Per la Corte d'Appello, la legge regionale della Lombardia n. 16 dell'8 luglio 2016 in materia di accesso ai servizi abitativi pubblici presenta aspetti discriminatori ai danni dei cittadini stranieri, che vanno rimossi.
Accogliendo le ragioni che erano alla base del ricorso giudiziario, promosso da CGIL Lombardia, ASGI (Associazione per gli Studi Giuridici sull'Immigrazione) e NAGA (Organizzazione di volontariato per l’assistenza sociosanitaria e per i diritti di cittadini stranieri, Rom e Sinti), il Tribunale ha confermato la sentenza di primo grado, sottolineando come il requisito dei cinque anni di residenza continuativa, contenuto nel provvedimento legislativo regionale è da riteneresi irragionevole e discriminatorio.
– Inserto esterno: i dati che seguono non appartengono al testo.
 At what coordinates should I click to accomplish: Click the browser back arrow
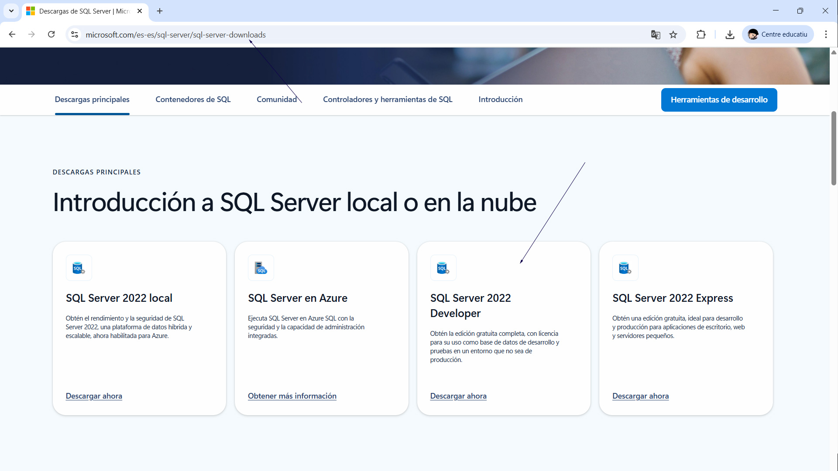(12, 34)
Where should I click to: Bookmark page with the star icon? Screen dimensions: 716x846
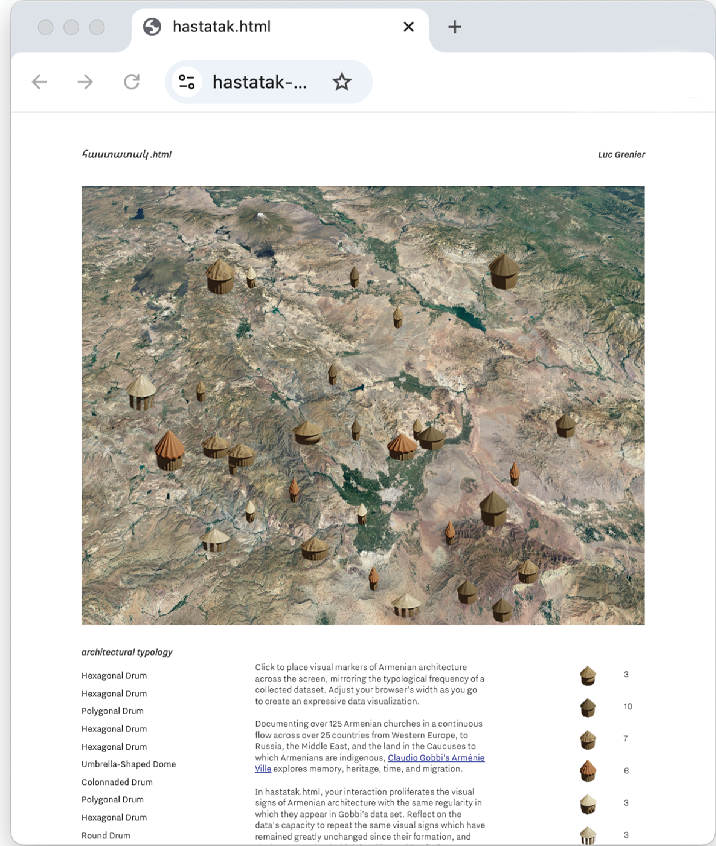(342, 82)
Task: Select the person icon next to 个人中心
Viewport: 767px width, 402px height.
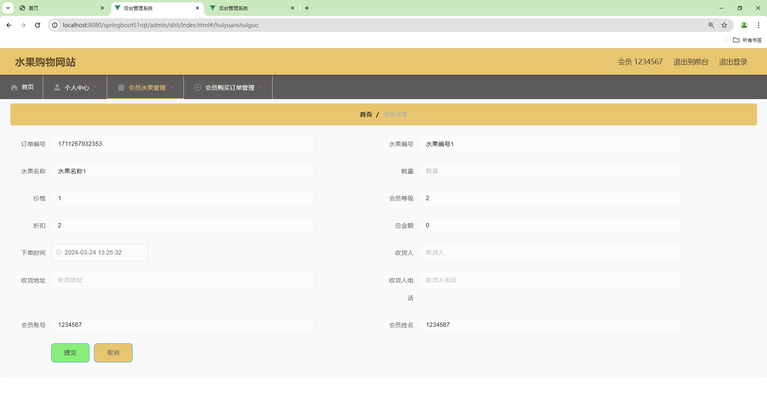Action: [x=57, y=87]
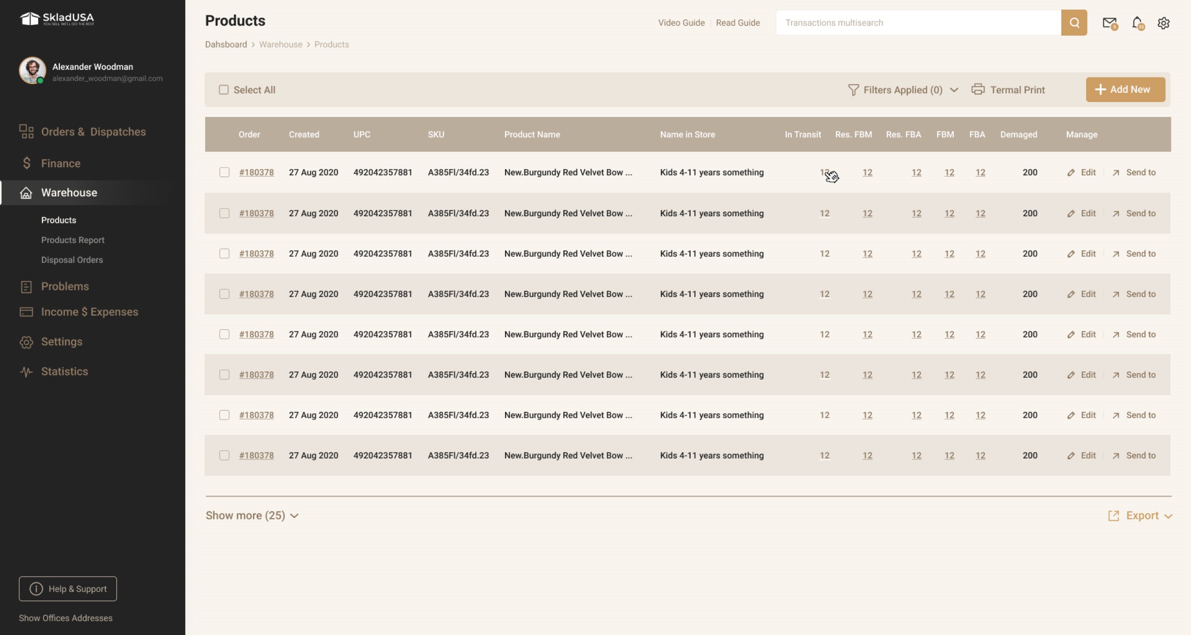The image size is (1191, 635).
Task: Click the search magnifier button
Action: (1074, 22)
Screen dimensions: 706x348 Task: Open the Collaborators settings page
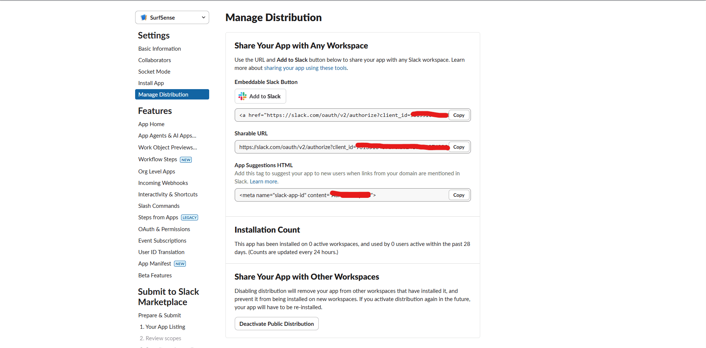(154, 60)
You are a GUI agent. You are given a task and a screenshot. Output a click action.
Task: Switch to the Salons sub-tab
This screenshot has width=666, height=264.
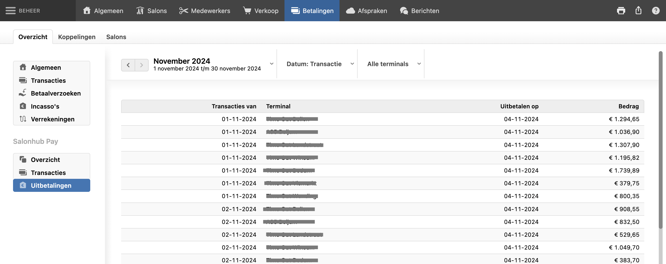[116, 37]
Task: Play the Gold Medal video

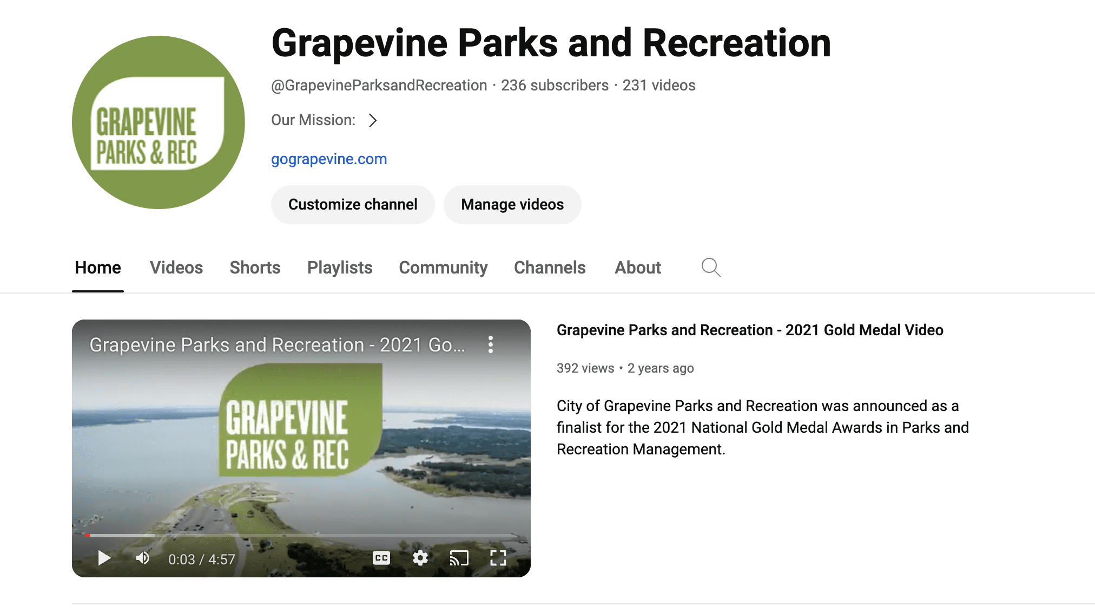Action: pyautogui.click(x=104, y=558)
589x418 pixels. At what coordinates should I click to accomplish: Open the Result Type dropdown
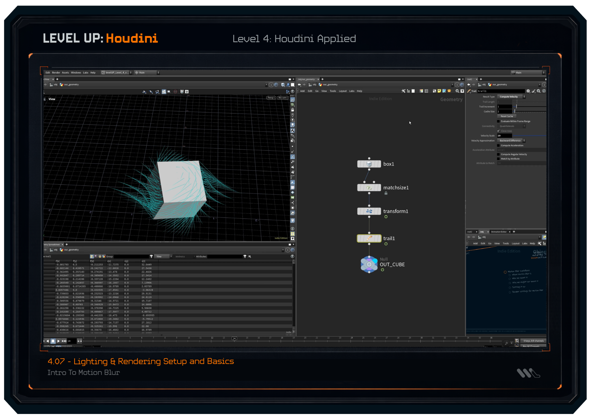click(x=511, y=97)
Una questione sulla quale si era già pronunciata in tal senso la Corte Costituzionale, con diverse sentenze, ultima delle quali la n. 44 del 2020, dichiarando tale requisito "incostituzionale" e sottolineando come "le finalità proprie dell’edilizia residenziale pubblica sono quelle di garantire un’abitazione a soggetti economicamente deboli nel luogo ove è la sede dei loro interessi"; perciò un diritto primario e inalienabile.
Già in primo grado, il Tribunale territoriale aveva ordinato alla Regione Lombardia di modificare il Regolamento regionale ammettendo alle graduatorie i cittadini extra UE sulla base della medesima documentazione richiesta ai cittadini italiani, senza richiedere ulteriori documenti, anche in merito alla pretesa di dimostrare di non essere proprietario di un'abitazione nel paese di origine. Documentazione a volte impossibile da esibire.
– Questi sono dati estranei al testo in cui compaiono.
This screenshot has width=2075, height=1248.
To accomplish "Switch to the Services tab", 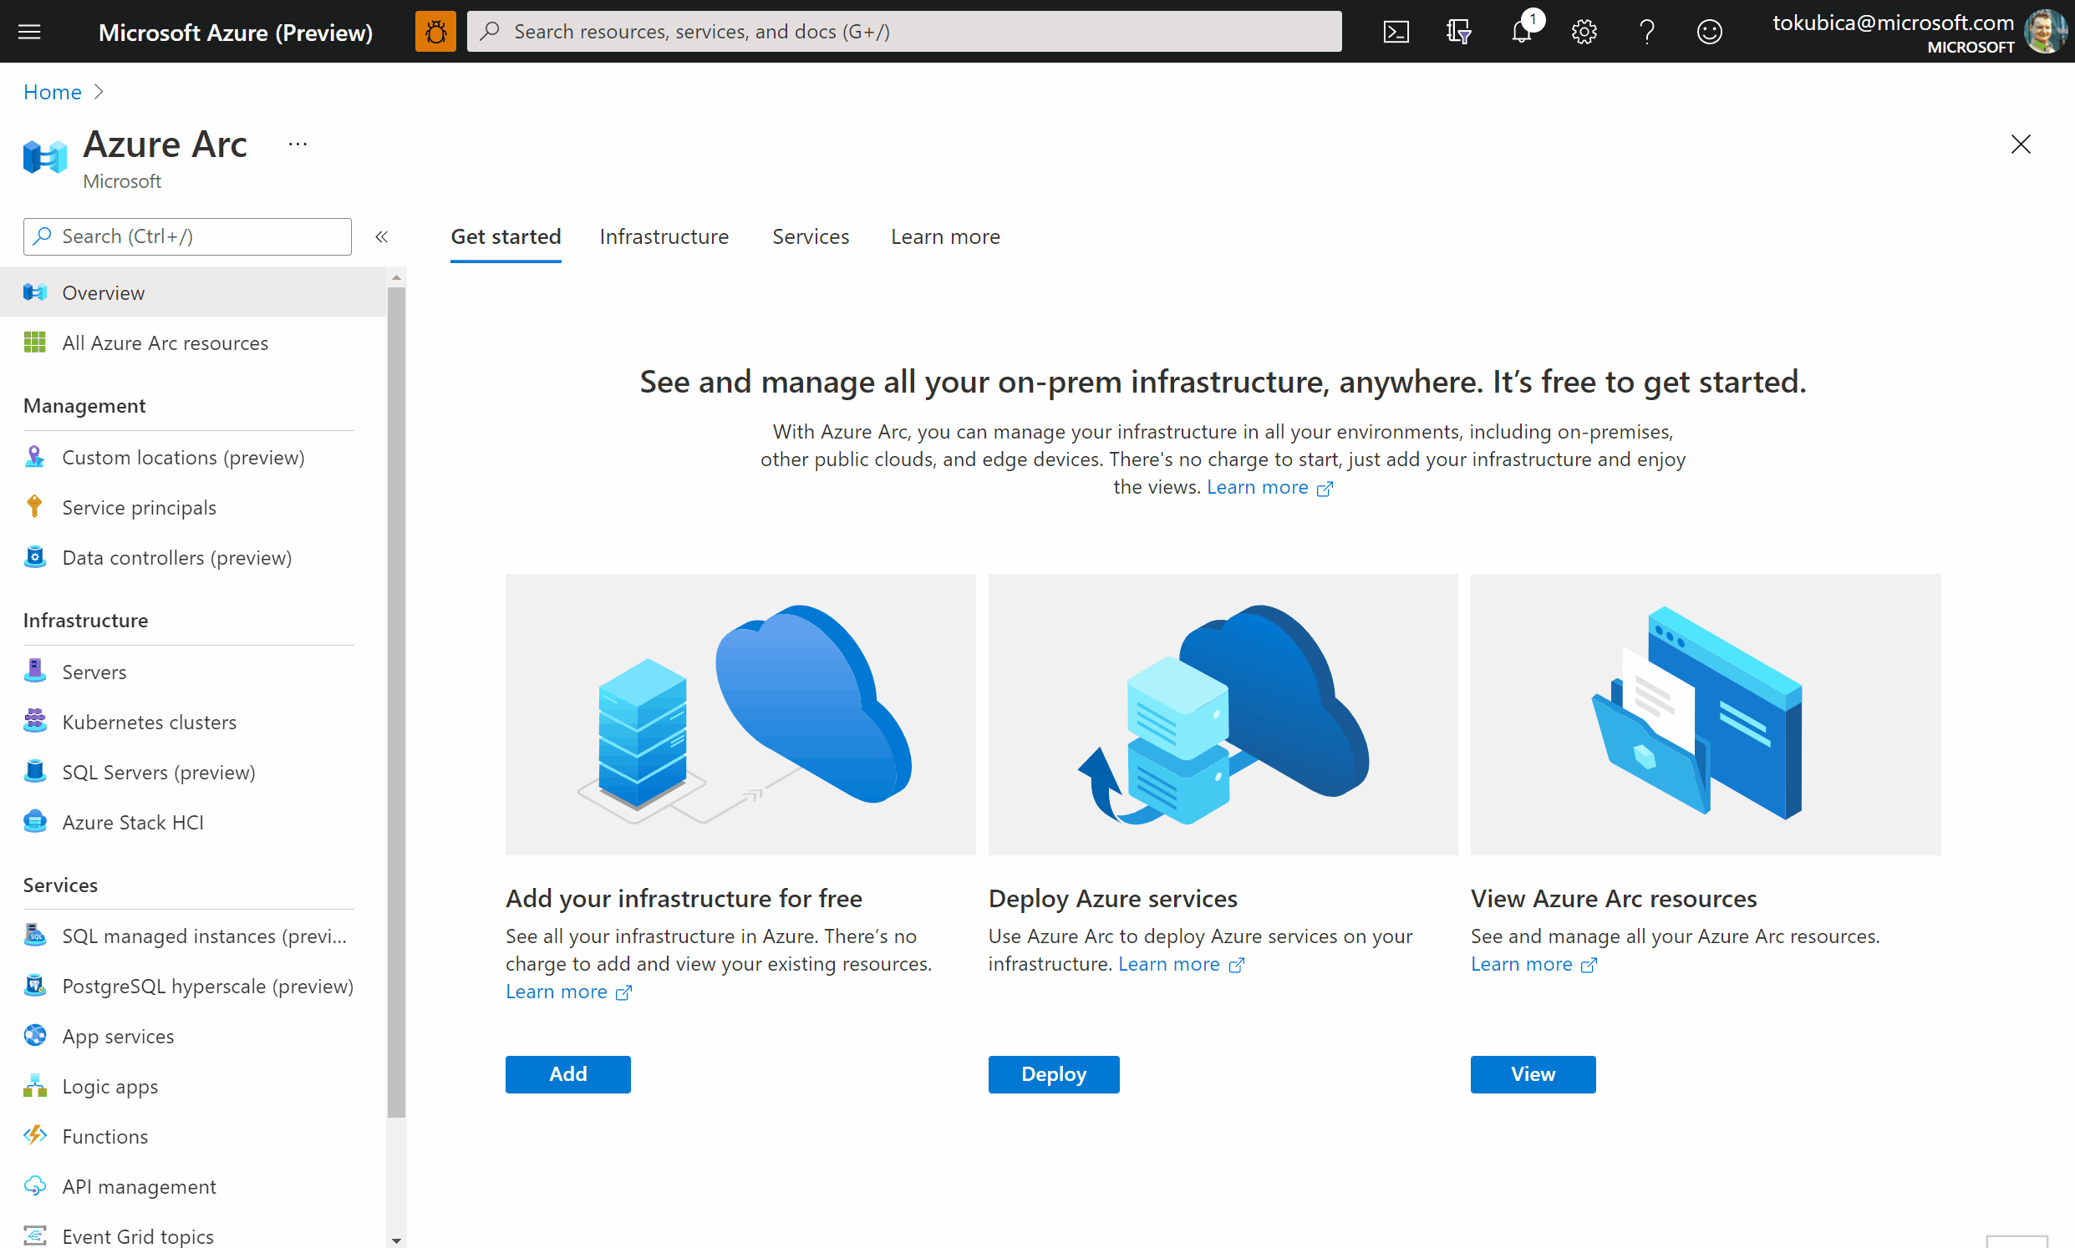I will coord(810,236).
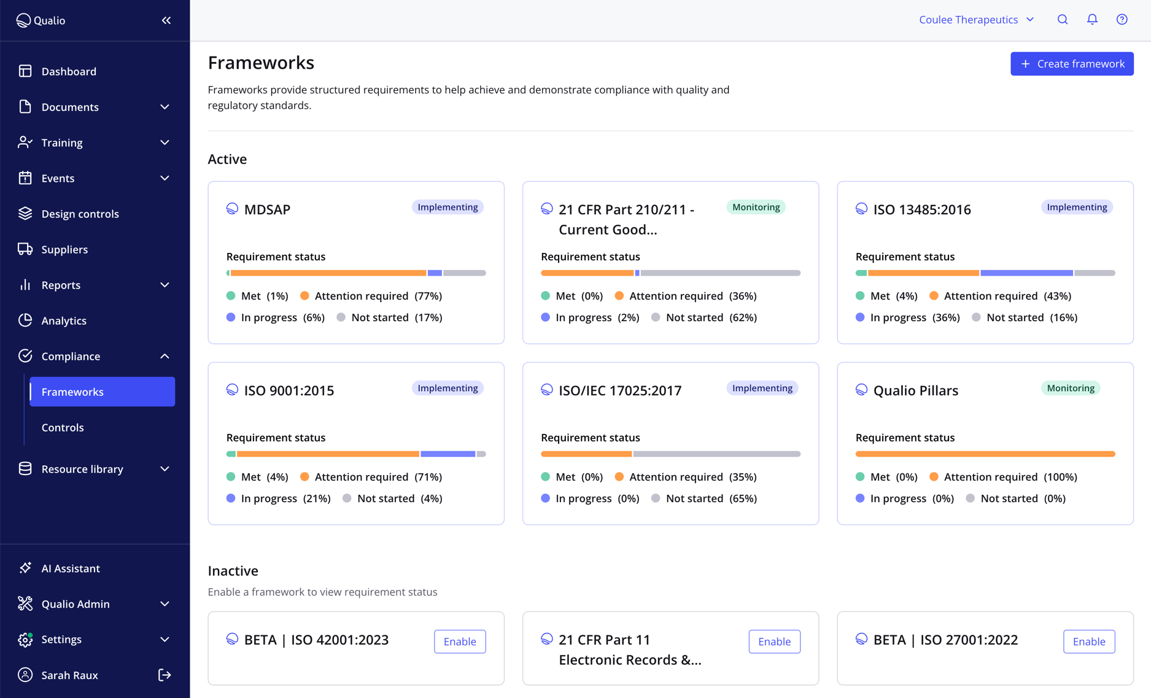Enable the 21 CFR Part 11 framework

point(774,641)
C'è da sottolineare che la Regione Lombardia, prima della sentenza della Corte d'Appello, aveva adottato delle delibere provvisorie per rispondere all'ordinanza del giudice di primo grado, ma ora che la pronuncia è arrivata, sarà costretta a metter mano al Regolamento regionale cancellando definitivamente le norme giudicate discriminatorie e irragionevoli.
ASGI, NAGA e CGIL Lombardia hanno espresso piena soddisfazione per il risultato ottenuto che obbliga la Regione Lombardia ad abbandonare quelle scelte che, "non solo escludevano senza ragione i cittadini stranieri bisognosi residenti nel territorio, ma che erano anche fonte di inefficienze nel sistema di assegnazione degli alloggi, determinando così un danno all’intera collettività".